Moreover, and moving round to Guildhall Street (which it is worth remembering was the location of the corporation’s (Red) Lion inn until it was demolished to provide a route for the stagecoach c.1806), this part of the Debenhams complex may have been most damaged by the fire, and it too contains important building features, as well as offering significant insights about Canterbury’s more recent development and history, all part of the city’s built heritage. To provide just a couple of examples from my report to CAT in 2003, ‘To the west of the Chequer, and possibly abutting the Red Lion, was a property held by Joseph Colfe, and then his heirs. It may have been the Guildhall Tavern (or next door), which was the house of William Wiltshier in 1769, becoming the regular meeting place of the Society for the Cultivation of Useful Knowledge.’ Members of this society in the early 19th century were instrumental in establishing ‘the Canterbury Philosophical and Literary Society erecting a new building on the east side of Guildhall Street, opposite the Congregational chapel, to house a lecture room and museum. The society acquired the land from the corporation and the city gave a donation of £50 towards the cost of the new building. According to Gostling’s description there were four Ionic columns along the front of the building, three large windows on the first floor and a central doorway. Inside, the exhibition room (45 feet by 30 feet) had a domed ceiling with a skylight at the top, and there was also a lecture room for 200 people, a committee room and four other rooms on the basement floor (Gostling 1825, 65-6). The members of the society managed to raise sufficient money in 1845 to pay off the bond and in the following year the corporation bought the building and an adjoining piece of land, which had been the yard of the Sun Inn, as part of the central government drive to provide municipal museums in large towns.’
Slightly later ‘in 1856 there were considerable changes to the east side of Guildhall Street. Among his acquisitions T.S. Cooper had bought a block of buildings opposite the Guildhall and, when the old theatre closed in Orange Street, he built a new one on his land, designing it himself, and an adjoining concert room (next to the Guildhall Tavern). The concert room was completed first, providing a venue for various musical societies, including the Glee and Madrigal Society which Frank Panton, in his doctoral thesis, noted first met there in 1831. It was widely admired for its ‘beautiful Elizabethan roof, with its carved and moulded arches, massive, and yet in perfect harmony with the size of the hall’ and was able to accommodate well over a hundred people (Kentish Gazette, 1861). The new theatre opened in 1861 but was not a commercial success, leaving both Sidney Cooper and his son to subsidise it until its demolition in 1926 (Cooper 1890, vol. 2, 86). However, it almost disappeared within a few years of opening because the1865 fire to the rear of John Pout’s upholstery business, between Guildhall Street and Mercery Lane, threatened to engulf the theatre, as well as Stapleton’s outfitters and the Guildhall Tavern.’
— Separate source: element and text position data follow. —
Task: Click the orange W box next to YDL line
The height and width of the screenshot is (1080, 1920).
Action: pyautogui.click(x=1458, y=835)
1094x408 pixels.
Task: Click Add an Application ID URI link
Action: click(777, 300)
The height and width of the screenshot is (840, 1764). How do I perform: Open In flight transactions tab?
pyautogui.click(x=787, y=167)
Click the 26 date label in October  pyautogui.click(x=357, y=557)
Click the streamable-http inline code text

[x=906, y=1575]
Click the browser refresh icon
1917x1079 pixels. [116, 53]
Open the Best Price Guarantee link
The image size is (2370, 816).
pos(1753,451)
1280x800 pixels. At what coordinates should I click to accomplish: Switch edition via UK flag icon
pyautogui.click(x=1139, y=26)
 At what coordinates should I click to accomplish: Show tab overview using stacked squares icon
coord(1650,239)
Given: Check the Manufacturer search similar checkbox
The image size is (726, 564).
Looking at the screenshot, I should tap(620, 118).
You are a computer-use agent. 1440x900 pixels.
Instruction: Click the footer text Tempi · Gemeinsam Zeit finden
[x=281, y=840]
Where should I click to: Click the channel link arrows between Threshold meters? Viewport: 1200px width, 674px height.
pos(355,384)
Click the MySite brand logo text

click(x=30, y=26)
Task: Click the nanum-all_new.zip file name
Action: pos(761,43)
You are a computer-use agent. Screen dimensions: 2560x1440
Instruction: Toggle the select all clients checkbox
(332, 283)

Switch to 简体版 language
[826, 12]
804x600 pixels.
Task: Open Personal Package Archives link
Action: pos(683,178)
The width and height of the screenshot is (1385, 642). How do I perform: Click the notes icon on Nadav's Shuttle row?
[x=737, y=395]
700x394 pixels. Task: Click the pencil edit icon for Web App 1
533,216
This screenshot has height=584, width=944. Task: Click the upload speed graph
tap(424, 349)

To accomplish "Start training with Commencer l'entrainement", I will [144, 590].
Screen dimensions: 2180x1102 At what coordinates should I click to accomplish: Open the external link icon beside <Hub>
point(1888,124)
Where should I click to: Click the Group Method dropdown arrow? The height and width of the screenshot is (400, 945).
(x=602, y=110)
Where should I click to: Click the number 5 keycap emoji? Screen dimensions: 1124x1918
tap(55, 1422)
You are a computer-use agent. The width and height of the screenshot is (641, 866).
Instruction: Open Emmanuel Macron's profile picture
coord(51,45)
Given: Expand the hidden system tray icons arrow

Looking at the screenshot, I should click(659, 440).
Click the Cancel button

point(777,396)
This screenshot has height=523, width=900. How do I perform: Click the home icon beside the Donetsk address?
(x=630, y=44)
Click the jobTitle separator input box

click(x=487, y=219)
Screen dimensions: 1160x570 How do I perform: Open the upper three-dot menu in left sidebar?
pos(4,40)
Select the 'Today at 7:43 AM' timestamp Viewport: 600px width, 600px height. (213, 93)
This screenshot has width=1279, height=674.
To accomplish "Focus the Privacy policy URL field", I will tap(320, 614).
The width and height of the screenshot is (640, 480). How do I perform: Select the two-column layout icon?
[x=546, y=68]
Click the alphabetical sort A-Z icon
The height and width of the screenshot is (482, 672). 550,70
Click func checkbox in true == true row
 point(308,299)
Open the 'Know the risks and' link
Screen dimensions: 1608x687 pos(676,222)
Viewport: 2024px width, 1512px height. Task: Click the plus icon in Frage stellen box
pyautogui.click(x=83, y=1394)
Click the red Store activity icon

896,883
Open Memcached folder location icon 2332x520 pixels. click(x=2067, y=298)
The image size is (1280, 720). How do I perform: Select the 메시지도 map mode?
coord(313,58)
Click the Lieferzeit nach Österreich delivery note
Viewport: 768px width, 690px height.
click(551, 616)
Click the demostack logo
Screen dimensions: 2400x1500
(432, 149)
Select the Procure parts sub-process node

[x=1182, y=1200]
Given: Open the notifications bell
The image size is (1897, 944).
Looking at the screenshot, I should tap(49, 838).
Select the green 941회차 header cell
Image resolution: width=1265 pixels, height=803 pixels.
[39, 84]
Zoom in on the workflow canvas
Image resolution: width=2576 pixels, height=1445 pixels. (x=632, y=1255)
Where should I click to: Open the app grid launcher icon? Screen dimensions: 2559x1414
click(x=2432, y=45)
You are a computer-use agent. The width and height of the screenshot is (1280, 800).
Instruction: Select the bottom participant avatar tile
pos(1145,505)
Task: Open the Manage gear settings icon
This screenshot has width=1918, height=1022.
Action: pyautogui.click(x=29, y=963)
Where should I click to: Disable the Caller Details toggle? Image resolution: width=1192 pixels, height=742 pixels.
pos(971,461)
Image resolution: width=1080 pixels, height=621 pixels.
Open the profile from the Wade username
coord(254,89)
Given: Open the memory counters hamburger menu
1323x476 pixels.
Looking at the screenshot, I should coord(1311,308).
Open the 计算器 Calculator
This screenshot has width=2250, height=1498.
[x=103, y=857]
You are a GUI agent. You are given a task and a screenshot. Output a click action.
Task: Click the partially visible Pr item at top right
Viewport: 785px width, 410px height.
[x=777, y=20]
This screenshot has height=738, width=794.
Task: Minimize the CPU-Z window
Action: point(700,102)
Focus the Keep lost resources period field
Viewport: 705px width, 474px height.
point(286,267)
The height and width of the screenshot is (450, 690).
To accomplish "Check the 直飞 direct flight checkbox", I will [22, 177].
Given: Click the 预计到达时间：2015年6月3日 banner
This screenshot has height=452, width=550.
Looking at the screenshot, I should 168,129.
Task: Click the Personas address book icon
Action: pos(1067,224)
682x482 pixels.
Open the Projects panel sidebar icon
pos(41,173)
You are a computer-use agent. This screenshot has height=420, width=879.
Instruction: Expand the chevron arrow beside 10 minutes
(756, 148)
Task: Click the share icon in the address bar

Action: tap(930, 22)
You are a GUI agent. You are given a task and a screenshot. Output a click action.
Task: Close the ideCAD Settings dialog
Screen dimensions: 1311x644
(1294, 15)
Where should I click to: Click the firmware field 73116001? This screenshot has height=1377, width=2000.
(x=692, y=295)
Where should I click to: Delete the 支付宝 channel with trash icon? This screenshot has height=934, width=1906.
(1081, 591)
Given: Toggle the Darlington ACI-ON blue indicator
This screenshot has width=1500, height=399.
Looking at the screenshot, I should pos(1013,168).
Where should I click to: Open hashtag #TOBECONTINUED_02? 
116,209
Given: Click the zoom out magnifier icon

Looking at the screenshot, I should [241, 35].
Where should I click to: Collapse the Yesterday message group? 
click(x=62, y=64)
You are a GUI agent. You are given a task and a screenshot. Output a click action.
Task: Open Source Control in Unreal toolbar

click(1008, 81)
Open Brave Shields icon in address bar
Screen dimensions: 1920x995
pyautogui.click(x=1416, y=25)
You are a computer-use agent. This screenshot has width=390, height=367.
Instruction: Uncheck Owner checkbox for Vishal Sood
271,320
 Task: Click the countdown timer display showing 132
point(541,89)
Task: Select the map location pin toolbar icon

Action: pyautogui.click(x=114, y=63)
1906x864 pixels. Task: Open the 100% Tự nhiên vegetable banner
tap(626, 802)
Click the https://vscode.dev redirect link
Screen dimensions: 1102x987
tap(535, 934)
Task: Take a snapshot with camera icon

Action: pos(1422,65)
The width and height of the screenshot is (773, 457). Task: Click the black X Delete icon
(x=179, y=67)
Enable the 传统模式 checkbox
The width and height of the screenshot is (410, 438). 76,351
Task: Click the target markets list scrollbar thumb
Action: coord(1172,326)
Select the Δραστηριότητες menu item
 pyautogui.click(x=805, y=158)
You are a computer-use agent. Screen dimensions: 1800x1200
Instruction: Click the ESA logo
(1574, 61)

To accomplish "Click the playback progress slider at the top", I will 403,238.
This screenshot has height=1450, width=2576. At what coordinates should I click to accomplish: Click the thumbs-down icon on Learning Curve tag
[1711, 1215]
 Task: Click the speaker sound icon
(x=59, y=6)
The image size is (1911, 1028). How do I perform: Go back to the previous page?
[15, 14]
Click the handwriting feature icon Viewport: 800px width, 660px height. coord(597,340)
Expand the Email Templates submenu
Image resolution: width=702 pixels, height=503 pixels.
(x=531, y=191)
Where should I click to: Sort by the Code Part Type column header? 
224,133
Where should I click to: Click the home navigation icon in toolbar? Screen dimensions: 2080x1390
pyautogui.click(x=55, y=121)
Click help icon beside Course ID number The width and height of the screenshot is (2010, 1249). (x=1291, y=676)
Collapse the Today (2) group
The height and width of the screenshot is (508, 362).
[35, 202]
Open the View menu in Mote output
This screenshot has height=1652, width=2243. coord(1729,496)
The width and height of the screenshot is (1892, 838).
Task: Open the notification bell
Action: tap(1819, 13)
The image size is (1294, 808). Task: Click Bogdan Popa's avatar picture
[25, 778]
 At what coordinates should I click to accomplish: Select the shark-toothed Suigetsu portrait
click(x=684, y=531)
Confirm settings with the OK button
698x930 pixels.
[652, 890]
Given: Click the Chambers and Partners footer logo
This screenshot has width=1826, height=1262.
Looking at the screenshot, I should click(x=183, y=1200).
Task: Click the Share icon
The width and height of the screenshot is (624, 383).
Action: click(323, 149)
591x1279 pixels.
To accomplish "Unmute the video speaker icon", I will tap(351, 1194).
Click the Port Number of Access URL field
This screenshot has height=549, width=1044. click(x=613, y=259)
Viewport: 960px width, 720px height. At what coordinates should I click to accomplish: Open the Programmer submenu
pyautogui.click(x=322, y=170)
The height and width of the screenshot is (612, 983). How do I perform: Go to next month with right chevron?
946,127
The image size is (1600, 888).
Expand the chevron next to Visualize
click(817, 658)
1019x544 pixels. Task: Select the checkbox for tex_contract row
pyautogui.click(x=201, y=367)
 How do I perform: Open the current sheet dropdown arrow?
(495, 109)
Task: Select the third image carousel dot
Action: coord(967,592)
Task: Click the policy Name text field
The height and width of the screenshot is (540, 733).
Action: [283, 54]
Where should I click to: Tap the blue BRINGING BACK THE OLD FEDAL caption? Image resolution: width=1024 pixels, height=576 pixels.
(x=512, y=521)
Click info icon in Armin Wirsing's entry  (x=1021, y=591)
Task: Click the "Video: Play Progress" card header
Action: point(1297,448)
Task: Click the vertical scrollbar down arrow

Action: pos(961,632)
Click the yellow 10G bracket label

Moving into the early 20th century, by which time this area was becoming more and more under the ownership of the Lefevre family. For even though ‘expansion on the east side of Guildhall Street was far more difficult because of the size and nature of the buildings, after the First World War the firm (under William’s son Charles) was able to purchase the old library and Alford’s offices, which were converted into shops. More premises were added to the firm’s portfolio in 1926, the buying of the Sun Hotel (at the Sun Street end) offered control over the hotel’s yard and the demolition of Cooper’s Theatre Royal and the Guildhall Tavern gave the firm almost the whole length of the east side of Guildhall Street. Furthermore, as befitted such a large and prestigious department store, a lavish modern building was constructed covering the entire theatre and tavern site in an Art Nouveau style frontage.’
Hopefully this has given at least some ideas about why Canterbury’s built and documentary history matter as they inform ideas about the city’s heritage because I think the VCH’s idea of ‘England’s Past for Everyone’ is a good idea, and needs to be followed wherever possible.